Through the Health Technologies program, 85 technologies have been invented, designed, developed, or co-developed, with many of these technologies moved to global use and billions of units used worldwide. Over its 25-year history, more than 95 private-sector collaborators have been involved in the Health Technologies program, matching USAID dollars two to one.
(8)

USAID’s translational research is complementary to the work of other agencies:

(A)

The Quadrennial Development and Diplomacy Review (QDDR) proposes to transition leadership of the Global Health Initiative (GHI) to USAID with a target date of the end of 2012. A core principle of the GHI is Research and innovation.

(B)

The Presidential Policy Directive on Global Development identifies innovation as contributing to the resolution of long-standing development challenges.

(C)

The QDDR affirms that US leadership in science and innovation is often linked to our ability to contribute to a safer, healthier, and more stable world..

3.

Purposes

The purpose of this Act is to codify the cooperative agreement, known as the Health Technologies program, in effect as of the date of the enactment of this Act, under which the United States Agency for International Development supports the development of technologies for global health to—

(1)

improve global health;

(2)

reduce maternal, newborn, and child mortality rates;

(3)

reverse the incidence of HIV/AIDS, malaria, tuberculosis, and other infectious diseases;

(4)

reduce the burden of chronic diseases; and

(5)

support research and development that is consistent with a global development strategy and other related strategies developed by USAID.

4.

Codification of Health Technologies program

Section 107 the Foreign Assistance Act of 1961 (22 U.S.C. 2151e) is amended by adding at the end the following:

(c)

Health technologies program

(1)

There is established in the United States Agency for International Development (USAID) a health technologies program (referred to in this subsection as the program).

(2)

The program shall develop, advance, and introduce affordable, available, and appropriate and primarily late-stage technologies specifically designed to—

(A)

improve the health and nutrition of populations in developing countries;

(B)

reduce maternal, newborn, and child mortality in such countries; and

(C)

improve the diagnosis, prevention, and reduction of disease, especially HIV/AIDS, malaria, tuberculosis, and other infectious diseases, in such countries.

(3)

The program shall be carried out under a cooperative agreement between USAID and one or more institutions with a successful record of—

(A)

advancing the technologies described in paragraph (2); and

(B)

integrating practical field experience into the research and development process in order to introduce the most appropriate technologies.

(4)

The provisions of this subsection codify the cooperative agreement, known as the Health Technologies program, in effect as of the date of the enactment of this subsection, under which USAID supports the development of technologies for global health.
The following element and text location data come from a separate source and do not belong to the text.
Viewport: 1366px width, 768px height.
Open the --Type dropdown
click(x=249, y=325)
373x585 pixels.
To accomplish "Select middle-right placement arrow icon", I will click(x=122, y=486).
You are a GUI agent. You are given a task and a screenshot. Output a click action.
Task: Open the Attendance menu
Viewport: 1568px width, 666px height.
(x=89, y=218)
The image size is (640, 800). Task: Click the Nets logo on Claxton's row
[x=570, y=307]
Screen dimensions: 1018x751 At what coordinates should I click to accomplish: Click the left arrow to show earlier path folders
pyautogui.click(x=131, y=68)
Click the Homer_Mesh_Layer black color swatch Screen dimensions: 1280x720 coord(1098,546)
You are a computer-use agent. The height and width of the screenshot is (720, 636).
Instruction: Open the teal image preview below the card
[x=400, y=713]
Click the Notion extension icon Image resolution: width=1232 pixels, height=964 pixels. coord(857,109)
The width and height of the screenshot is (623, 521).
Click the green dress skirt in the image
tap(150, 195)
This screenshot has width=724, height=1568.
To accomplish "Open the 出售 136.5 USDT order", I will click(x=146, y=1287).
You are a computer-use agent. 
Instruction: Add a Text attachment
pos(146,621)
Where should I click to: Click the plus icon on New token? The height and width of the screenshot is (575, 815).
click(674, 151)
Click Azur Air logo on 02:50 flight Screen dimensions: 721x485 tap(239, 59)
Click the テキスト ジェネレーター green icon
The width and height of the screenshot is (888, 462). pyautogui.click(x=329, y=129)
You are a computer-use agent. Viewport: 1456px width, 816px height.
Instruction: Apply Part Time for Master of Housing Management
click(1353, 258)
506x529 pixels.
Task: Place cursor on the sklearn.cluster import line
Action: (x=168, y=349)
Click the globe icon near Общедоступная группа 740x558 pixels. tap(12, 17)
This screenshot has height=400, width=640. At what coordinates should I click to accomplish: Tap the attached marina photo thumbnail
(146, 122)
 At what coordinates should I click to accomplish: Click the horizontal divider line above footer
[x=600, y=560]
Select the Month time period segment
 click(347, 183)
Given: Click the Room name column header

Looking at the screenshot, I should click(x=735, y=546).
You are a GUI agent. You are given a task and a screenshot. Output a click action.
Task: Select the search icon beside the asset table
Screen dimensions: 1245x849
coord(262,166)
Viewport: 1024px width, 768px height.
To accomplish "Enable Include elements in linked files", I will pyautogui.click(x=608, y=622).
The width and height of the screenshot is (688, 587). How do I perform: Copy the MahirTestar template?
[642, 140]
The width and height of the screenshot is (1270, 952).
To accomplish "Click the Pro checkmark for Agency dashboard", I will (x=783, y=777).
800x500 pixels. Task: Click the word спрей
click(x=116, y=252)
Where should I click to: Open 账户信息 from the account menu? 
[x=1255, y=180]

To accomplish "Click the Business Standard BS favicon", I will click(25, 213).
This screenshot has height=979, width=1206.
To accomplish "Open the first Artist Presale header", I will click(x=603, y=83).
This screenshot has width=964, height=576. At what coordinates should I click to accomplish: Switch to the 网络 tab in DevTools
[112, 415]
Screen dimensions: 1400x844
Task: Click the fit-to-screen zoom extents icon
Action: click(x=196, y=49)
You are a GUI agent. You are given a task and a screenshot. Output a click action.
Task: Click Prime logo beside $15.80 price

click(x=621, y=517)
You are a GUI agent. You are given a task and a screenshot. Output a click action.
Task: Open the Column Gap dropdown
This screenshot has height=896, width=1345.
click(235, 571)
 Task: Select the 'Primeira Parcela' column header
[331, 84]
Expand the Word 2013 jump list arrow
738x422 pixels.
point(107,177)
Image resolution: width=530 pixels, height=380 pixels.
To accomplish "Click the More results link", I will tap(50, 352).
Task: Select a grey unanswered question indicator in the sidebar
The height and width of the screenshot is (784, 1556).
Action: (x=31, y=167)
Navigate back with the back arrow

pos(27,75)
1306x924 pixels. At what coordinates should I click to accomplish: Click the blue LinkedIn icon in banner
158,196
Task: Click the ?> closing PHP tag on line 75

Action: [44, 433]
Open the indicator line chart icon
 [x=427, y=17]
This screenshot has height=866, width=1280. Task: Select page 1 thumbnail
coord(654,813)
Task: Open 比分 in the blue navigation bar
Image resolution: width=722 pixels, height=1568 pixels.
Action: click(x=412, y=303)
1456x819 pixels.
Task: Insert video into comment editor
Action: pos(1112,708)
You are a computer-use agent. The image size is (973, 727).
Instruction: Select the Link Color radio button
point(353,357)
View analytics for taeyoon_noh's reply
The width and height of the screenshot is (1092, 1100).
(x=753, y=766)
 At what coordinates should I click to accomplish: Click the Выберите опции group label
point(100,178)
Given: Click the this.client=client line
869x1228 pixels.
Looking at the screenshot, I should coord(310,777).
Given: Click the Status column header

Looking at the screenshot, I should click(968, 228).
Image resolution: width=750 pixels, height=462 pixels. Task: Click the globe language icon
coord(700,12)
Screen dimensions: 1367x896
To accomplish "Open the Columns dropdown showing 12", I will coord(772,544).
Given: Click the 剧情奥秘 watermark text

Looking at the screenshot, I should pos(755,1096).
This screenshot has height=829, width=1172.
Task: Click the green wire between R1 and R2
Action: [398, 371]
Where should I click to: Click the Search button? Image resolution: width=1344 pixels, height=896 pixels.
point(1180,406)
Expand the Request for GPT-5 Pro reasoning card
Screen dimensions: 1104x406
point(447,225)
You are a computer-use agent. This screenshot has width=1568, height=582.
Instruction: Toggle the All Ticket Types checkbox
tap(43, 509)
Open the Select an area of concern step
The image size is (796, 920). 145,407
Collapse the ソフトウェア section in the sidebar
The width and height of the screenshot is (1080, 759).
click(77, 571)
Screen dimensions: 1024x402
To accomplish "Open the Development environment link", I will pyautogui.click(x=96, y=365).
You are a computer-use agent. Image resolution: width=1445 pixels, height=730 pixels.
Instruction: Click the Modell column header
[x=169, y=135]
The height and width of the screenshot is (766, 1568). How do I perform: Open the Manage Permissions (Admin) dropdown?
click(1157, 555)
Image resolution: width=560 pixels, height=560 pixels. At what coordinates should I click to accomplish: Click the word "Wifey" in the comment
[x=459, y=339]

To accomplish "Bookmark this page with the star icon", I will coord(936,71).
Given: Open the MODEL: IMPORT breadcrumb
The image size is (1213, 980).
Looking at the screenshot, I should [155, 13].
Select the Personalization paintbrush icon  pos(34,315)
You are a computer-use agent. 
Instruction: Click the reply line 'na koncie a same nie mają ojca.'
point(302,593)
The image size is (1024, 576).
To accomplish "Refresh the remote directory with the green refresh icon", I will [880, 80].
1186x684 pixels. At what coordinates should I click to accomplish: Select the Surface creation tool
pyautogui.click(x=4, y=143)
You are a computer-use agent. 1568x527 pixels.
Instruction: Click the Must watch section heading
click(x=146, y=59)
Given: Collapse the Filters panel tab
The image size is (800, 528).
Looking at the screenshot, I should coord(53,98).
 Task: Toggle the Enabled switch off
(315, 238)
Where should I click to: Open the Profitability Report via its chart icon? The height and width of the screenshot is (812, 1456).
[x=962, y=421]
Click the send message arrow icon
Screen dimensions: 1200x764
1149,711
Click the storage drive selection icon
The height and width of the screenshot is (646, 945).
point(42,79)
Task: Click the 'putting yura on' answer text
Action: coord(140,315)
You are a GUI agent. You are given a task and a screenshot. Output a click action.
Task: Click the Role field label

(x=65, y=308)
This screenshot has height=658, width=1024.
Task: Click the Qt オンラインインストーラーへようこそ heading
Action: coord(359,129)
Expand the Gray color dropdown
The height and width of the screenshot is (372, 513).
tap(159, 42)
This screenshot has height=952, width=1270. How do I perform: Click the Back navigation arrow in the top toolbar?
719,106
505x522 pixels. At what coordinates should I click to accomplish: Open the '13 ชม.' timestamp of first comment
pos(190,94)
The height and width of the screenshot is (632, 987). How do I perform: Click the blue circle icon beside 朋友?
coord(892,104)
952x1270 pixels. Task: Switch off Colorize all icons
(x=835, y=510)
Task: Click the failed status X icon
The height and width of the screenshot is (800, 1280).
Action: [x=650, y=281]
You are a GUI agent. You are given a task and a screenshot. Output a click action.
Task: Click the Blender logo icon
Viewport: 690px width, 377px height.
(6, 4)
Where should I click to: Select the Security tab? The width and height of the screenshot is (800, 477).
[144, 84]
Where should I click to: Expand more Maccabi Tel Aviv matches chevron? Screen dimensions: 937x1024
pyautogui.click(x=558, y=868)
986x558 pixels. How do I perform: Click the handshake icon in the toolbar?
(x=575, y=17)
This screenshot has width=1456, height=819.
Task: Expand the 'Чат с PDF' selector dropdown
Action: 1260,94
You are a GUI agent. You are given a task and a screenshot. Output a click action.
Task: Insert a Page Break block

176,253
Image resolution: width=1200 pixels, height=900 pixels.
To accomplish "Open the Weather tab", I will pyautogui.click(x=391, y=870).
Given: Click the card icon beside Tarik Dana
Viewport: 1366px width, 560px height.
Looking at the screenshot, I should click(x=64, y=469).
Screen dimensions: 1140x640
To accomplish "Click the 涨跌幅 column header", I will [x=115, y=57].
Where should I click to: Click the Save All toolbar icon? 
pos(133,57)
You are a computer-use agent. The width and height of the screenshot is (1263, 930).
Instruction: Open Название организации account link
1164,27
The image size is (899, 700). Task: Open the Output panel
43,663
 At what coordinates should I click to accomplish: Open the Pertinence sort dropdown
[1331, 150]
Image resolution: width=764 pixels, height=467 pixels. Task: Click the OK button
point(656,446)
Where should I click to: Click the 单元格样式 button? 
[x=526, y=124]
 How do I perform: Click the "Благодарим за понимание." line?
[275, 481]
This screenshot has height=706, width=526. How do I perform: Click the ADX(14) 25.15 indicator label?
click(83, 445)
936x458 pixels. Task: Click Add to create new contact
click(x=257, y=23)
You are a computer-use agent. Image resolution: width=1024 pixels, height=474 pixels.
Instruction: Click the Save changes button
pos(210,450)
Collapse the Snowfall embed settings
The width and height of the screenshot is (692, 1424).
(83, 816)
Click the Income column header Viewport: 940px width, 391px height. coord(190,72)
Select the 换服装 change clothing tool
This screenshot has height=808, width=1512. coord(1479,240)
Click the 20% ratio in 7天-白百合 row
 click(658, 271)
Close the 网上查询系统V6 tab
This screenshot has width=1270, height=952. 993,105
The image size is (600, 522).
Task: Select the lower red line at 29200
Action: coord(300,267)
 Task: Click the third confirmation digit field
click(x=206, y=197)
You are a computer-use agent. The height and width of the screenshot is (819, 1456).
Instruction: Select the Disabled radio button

The provisions of this subsection do not establish a new cooperative agreement or program for such purposes.

.

5.

Report on research and development activities at USAID

(a)

In general

The Administrator of the United States Agency for International Development (referred to in this subsection as USAID) shall submit to Congress an annual report on research and development activities at USAID.

(b)

Matters To be included

The report required by subsection (b) shall describe—

(1)

updates on its strategy for using research funds to stimulate the development and introduction of key products;

(2)

USAID’s collaborations and coordination with other Federal departments and agencies in support of translational and applied global health research and development;

(3)

its investments for the fiscal year in science, technology, and innovation;

(4)

how these technologies and research products complement the work being done by other Federal departments and agencies, if applicable; and

(5)

technologies and research products that have been introduced into field trials or use.